Fasozine (Ouagadougou)

Burkina Faso: Investir facile au pays!

Kpénahie Traoré

5 Novembre 2009


Le Conseil présidentiel pour l'investissement (CPI) tient sa première session sous le thème «investir facile au Burkina Faso». La cérémonie inaugurale présidée par le président du Faso, Blaise Compaoré, a eu lieu ce jeudi 5 novembre 2009, à Ouagadougou en présence de plusieurs investisseurs nationaux et internationaux.

Les investisseurs nationaux et internationaux se rencontrent à Ouagadougou les 5 et 6 novembre 2009, dans le cadre de la première session du Conseil présidentiel pour l'investissement (CPI) qui se tient sous le thème «investir facile au Burkina Faso». Cette rencontre a pour but de donner une nouvelle impulsion à l'élaboration de politiques appropriées pour l'investissement.

Bien que cette première session du CPI se déroule dans un climat de crise financière internationale, le vice-président de la Société financière internationale (SFI), Thierry Tanoh est persuadé qu'il existe des moyens pour favoriser l'investissement au Burkina Faso, car, selon lui, c'est l'un des pays de l'Afrique sub-saharienne qui s'est illustré en la matière. Pour lui, il faut promouvoir l'investissement comme un pilier de la croissance, et cela doit passer par la stimulation des pôles de croissance, notamment l'agriculture et les mines. Toujours selon le vice-président de la SFI, il faudrait, entre autres, saisir des opportunités d'intégration sous régionale et de la mondialisation; promouvoir des programmes de soutien entre les investisseurs locaux et étrangers; initier des projets de réformes et créer des partenariats pour y parvenir. Thierry Tanoh a aussi annoncé que la SFI pourrait «ouvrir officiellement un bureau de représentation au Burkina Faso», ce qui devrait permettre d'apporter un soutien aux petites et moyennes entreprises (PME) ou un soutien direct aux investisseurs.

Pour le Président du Faso, Blaise Compaoré, président du CPI, qui a ouvert la session, c'est «une nouvelle période de notre histoire économique qui s'ouvre avec espoir», même si l'impact de la crise financière mondiale se ressent sur le taux de croissance du produit intérieur brut (PIB) qui est en baisse-3% en 2009 contre 5% en 2008-ce qui a conduit à un déficit des finances publiques. Blaise Compaoré est conscient que le défi ne sera pas facile à relever, «car les handicaps et les obstacles sont réels et lourds à certains égards et concernent l'enclavement, le coût élevé des facteurs de production et de l'énergie, l'insuffisance des infrastructures routières, des ressources en eau, des technologies de l'information et de la communication».
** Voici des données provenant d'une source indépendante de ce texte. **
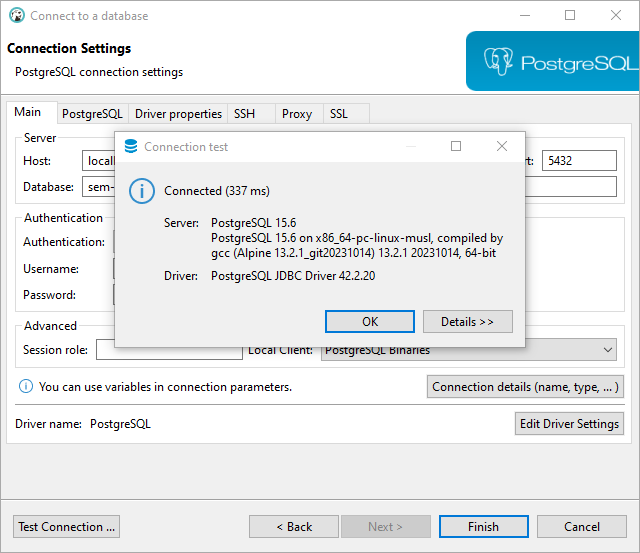Expand connection test Details >>
This screenshot has width=640, height=553.
467,321
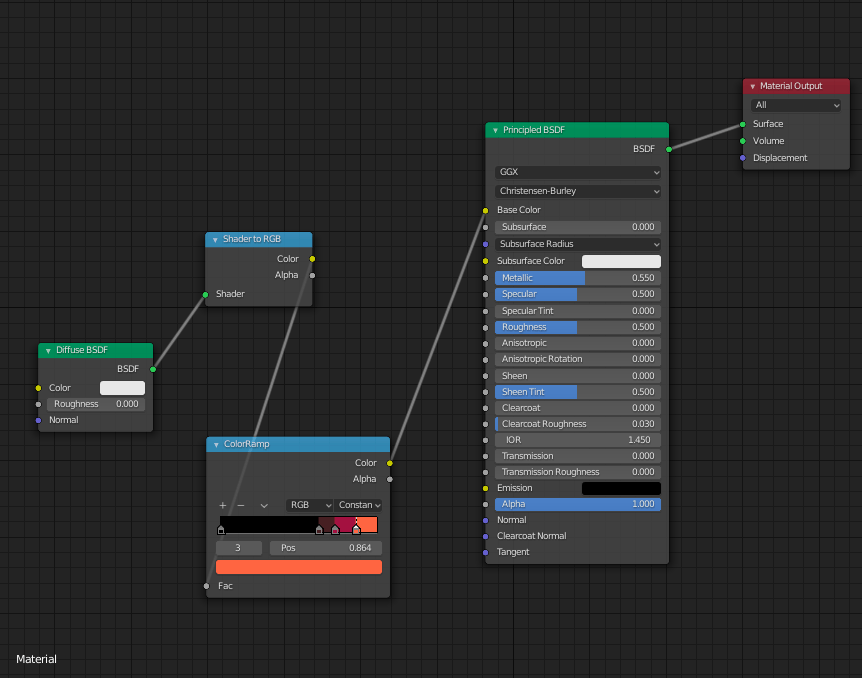Viewport: 862px width, 678px height.
Task: Add a new color stop in ColorRamp
Action: [x=222, y=505]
Ce sont autant de facteurs, a dit le Président du Faso, «qui affectent la compétitivité de notre économie». Néanmoins, il y a des atouts pour faire face à ces difficultés. Ce sont l'existence au Burkina Faso, d'opportunités d'investissement identifiés dans les secteurs des mines; des services et de l'agro-sylvo-pastoral, ainsi que l'existence d'un cadre macroéconomique qui reflète la stabilité politique, la paix et la cohésion sociale.